Я легко раздобыл нью-йоркский телефон Бродского и позвонил ему из Милуоки, сказав, что обращаюсь к нему по делу, касающемуся его самого, а также имеющему отношение к памяти Ахматовой. Он слыхал о Кузьминском и его затее и не придавал этому большого значения.
— Но если тот порочит Ахматову, это меняет дело.
— Да, именно порочит. Причем у него таких стишков припасен целый цикл. Наизусть я их, конечно, не помню, но могу пересказать.
— Нет, не надо… Я немедленно забираю оттуда свои стихи.
— Я тоже буду сейчас звонить издателям. Увы, запретить это безобразие мы не можем, ибо — свобода, а не участвовать имеем полное право.
Вдруг он спросил:
— Ну как тебе в Америке?
— Ничего. Трудновато, но интересно.
— Тебе — интересно? Что же именно?
— Да многое, если не все: краски, лица, природа…
— А — а…
Разговор на этом закончился. Том “Лагуны” вышел “без двух Б”, но зато со всеми своими замечательными пакостями.
Несколько лет спустя я был в Нью-Йорке на конференции славистов и заодно зашел на “русское мероприятие”, состоявшееся в трапезной православной церкви на Манхэттене. Церковь была памятная: там я венчался вторым браком, хотя венчание было первым, и не только для бракосочетающихся, а и для молодого батюшки, которого за глаза называли “отец Мишка”. Первый блин в конце концов испекся у нас комом, но дело не в этом. В пику славистам “отец Мишка” каким-то духом собрал со всего света, как он считал, передовые силы поэзии, и они у него в церкви выступали, якоже футуристы в “Бродячей Собаке”: претенциозно и карнавально. Когда я вошел в трапезную, где когда-то после венчания игралась моя свадьба, Анри Волохонский, приехавший из Израиля, опасливо покосился глазом из-под огромного бархатного берета, напяленного на средневековый манер. Затем выступила выписанная из Австрии Елизавета Мнацаканова в островерхой конической шапке звездочета. Читала она “Песни гнойных сестер”. Конев, владелец эмигрантской империи звукозаписей, поправлял микрофон, сияя двумя рядами златых зубов. Ждали Кузьминского. Прошел слух: “Уже приехал, опохмеляется внизу, сейчас будет”… Явился потный, видом пародируя “отца Мишку” — в африканском подряснике на голое тело, с крестом на цепи. Читал “Вавилонскую башню”, по определению не законченную, имитируя язык суахили. В перерыве подошел.
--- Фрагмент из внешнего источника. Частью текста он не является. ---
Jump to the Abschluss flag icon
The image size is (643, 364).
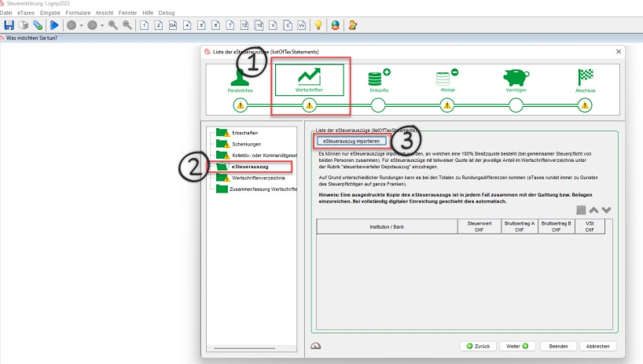[585, 80]
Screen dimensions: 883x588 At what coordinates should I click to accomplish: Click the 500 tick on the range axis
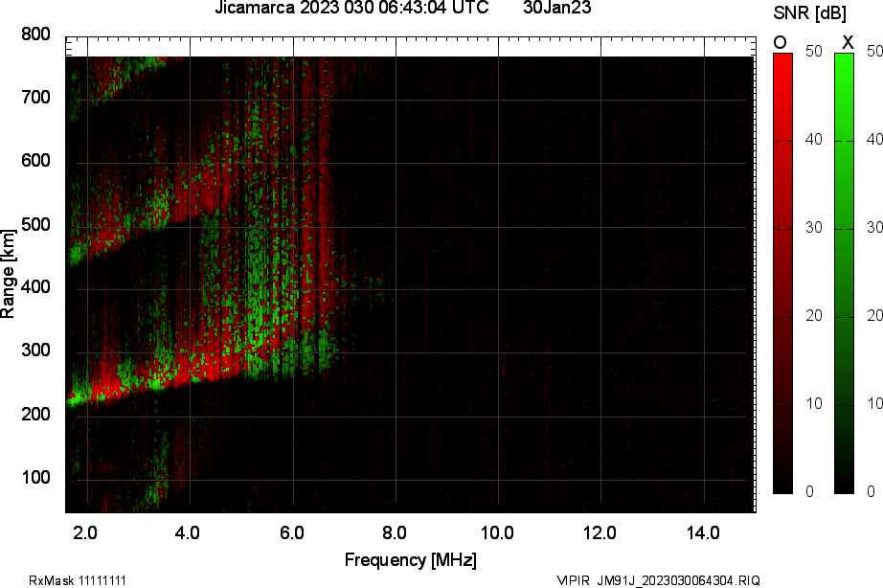click(34, 225)
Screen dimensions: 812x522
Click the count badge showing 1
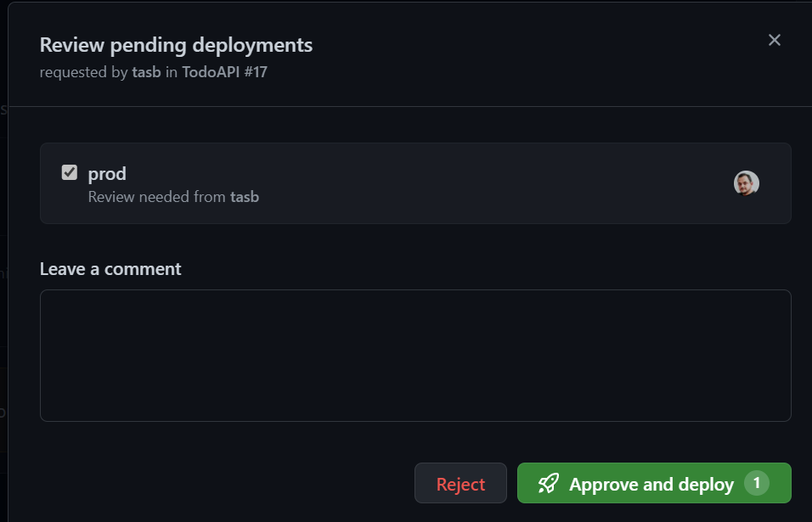[757, 483]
— Что ж вы, Дима, оставили мою антологию “без двух Б”? — упрекнул он меня, повторив свою шутку.
— А не надо было позорить Ахматову, Кока.
— Я так и знал! Ну, если хотите, можете мне набить за это морду.
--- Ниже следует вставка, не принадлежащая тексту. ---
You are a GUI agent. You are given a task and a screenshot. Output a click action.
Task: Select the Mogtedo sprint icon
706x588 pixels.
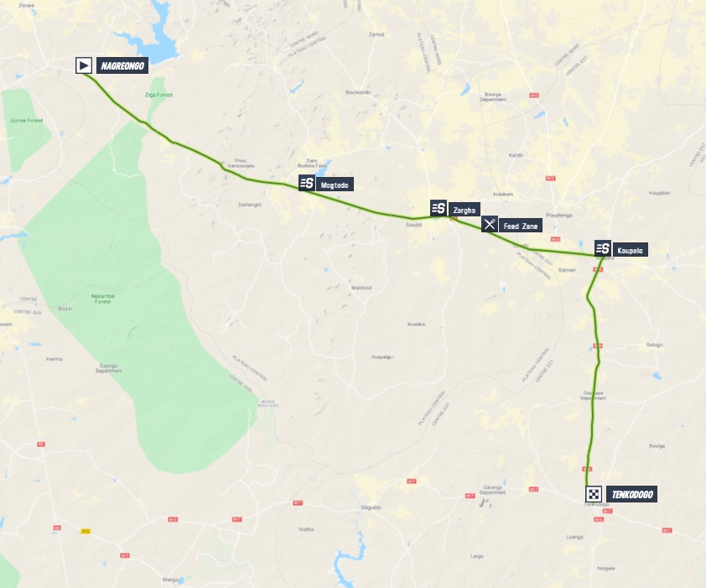pyautogui.click(x=307, y=184)
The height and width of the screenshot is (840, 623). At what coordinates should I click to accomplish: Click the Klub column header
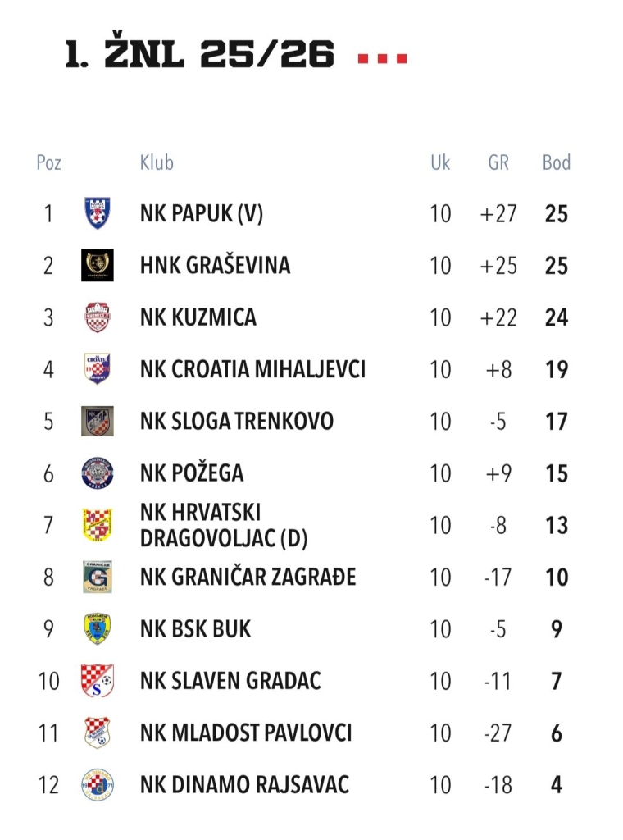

— Немедленно и с большим удовольствием.
— Одну минутку! Это надо запечатлеть для истории. Я должен позвать мою придворную фотографиню.
Пока устанавливался штатив, я, примеряясь, одной рукой взялся за золотистую бороду, а другую занес над головой. Мы сделали зверские лица, блеснула фотовспышка, и обе заинтересованные стороны, учтиво попрощавшись, разошлись.
Вдруг пожелал опозорить Ахматову талантливый Алексей Цветков, одно время — надежда эмигрантской поэзии. Заявил в каком-то интервью: “Действительно монахиня и блудница, и каждая строчка — предсказуема, как гимн Советского Союза…” На очередном “славянском базаре” я проснобировал его. К чести Цветкова, он прямо обратился ко мне:
— Это из-за Ахматовой?
— Ну конечно. Как вы могли оказаться таким противоестественным последователем Жданова?
— Извините, сам не знаю, как так получилось…
Иное дело, что к 100-летнему юбилею Ахматовой ее полное и повсеместное признание вызвало, как водится на Руси, уродливые явления и даже попытки культа. Пооткрывались самочинные коллекции, домашние музеи. Один из таких причудливых собирателей призывал обмениваться “ахматовицами”, как ярлыками в Орду, то есть строчками ее стихов плюс засушенный лист или птичья лапка: мол, помогает от присухи и почечуя…
Конечно, в ответ на такие глупости пошли походом занимательные литературоведы, причем не против них, а против Ахматовой. Даже журнал “Звезда” напечатал ряд связанных с ее именем материалов, задевших мое представление о справедливости, и я написал им письмо, но его там не напечатали. Пришлось отдать его в нью-йоркский “Новый Журнал”, который не всегда достигает места.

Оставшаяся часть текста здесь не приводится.